The EnsureScript() wrapper didn’t work (because the INIT.debug.js file hadn’t been sent to the browser either), but I was able to create my own wrapper using SP’s Script on Demand (which is probably a better way to do this than EnsureScript() anyways.)

SP.SOD.execute('sp.ui.dialog.js', 'SP.UI.ModalDialog.showModalDialog', options);

Once this wrapper was in place, all the buttons started working properly.

So Why Did This Happen?

SharePoint 2013 introduced a new feature called the Minimal Download Strategy that is designed to optimize performance by not sending information to the browser unless it’s really necessary. So in this case, instead of unnecessarily preloading bunches of JavaScript that may not be used, SharePoint was trying to load only the JavaScript that would be necessary.

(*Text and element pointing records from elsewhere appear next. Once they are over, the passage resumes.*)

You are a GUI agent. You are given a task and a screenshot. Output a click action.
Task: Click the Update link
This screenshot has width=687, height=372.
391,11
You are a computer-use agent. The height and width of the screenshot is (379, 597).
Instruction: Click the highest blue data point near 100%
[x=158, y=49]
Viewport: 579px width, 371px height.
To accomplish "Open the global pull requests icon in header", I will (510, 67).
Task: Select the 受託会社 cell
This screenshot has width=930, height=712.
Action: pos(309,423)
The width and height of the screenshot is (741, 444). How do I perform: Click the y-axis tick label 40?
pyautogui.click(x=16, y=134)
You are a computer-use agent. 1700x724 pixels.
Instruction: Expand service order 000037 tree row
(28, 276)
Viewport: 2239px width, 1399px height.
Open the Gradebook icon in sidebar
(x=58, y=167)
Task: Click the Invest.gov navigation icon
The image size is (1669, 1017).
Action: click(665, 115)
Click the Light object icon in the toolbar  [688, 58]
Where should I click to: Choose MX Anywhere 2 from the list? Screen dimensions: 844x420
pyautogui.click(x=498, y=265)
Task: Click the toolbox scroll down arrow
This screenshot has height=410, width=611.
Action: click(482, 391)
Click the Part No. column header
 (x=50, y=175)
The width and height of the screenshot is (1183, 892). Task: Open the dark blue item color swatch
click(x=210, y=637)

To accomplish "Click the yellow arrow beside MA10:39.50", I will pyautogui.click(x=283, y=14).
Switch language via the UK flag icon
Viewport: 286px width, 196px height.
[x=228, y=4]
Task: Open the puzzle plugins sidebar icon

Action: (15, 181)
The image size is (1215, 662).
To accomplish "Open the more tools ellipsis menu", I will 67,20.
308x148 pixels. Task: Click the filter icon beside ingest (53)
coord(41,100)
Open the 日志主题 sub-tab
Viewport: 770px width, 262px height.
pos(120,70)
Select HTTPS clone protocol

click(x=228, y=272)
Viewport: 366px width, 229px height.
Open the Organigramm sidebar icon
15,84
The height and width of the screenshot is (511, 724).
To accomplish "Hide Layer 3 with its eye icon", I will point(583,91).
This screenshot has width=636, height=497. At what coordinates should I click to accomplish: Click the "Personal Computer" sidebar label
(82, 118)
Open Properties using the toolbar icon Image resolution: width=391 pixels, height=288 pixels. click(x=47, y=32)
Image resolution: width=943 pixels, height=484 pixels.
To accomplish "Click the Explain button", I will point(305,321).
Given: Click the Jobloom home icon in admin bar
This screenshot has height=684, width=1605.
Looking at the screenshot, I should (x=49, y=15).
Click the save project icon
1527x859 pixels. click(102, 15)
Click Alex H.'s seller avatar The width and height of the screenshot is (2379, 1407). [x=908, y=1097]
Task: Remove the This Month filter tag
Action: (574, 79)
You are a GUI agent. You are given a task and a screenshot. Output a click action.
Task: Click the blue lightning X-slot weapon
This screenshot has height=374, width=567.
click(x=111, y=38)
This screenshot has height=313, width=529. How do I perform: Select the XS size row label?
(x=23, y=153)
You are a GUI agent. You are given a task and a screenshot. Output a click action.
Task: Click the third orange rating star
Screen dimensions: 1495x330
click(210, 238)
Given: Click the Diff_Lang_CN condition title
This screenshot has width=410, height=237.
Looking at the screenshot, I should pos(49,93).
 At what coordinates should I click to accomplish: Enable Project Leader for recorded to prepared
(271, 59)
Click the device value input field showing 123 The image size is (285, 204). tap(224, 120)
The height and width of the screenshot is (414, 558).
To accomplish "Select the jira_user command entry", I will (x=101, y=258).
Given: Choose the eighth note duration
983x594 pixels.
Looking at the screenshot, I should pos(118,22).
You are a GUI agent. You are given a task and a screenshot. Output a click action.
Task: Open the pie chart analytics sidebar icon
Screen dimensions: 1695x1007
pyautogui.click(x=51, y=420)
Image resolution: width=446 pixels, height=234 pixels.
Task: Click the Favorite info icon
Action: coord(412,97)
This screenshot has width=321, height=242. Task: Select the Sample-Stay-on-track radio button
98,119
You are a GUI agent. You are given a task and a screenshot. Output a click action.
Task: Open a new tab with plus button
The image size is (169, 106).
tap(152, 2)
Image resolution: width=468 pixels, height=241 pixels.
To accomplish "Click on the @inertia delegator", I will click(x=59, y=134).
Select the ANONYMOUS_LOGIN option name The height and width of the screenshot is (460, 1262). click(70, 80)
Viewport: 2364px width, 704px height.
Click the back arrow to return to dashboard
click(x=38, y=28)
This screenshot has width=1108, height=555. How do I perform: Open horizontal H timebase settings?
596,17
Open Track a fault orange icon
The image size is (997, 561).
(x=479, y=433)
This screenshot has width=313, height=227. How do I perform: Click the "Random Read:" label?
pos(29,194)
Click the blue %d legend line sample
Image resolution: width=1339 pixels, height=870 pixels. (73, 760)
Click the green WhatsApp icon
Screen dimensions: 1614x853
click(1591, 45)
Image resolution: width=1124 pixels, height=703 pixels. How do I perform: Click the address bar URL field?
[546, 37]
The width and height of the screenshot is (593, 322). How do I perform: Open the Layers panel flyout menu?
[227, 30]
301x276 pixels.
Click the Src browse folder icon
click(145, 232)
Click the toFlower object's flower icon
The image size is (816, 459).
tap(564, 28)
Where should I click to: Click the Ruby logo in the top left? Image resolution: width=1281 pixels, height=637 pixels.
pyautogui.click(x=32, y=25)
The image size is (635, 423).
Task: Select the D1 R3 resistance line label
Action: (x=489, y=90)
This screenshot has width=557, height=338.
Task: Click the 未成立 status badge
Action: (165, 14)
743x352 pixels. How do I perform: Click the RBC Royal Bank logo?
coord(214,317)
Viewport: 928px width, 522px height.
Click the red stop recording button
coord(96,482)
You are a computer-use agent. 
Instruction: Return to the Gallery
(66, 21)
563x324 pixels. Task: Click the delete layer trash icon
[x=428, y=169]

However, since the web part code was written before the Minimal Download Strategy existed, it did not communicate properly which JavaScript files would be needed. The SP.SOD wrapper is one way to do that. There are others. The bottom line is the code worked in the past because all the JavaScript was loaded automatically.

So why didn’t the developers find the issue before it got to me?

Well, the SP2013 MDS is implemented as a Site Feature and can be turned on or off at will in the Site Settings.

SP2013 MDS



Some site templates (like Publishing) include it automatically. Some don’t. The web parts I was using are usually deployed to the root of a site collection as a custom site template created by the vendor. I had deployed them to a subsite under an existing Publishing site collection and adjusted the template. In the process, the MDS feature was Activated, and the issue was discovered.

The immediate lesson I took was to be more careful about how I modified the vendor’s template, but this is also an interesting example of how the new MDS (which is nice) can break legacy code that wasn’t written with its limitations in mind.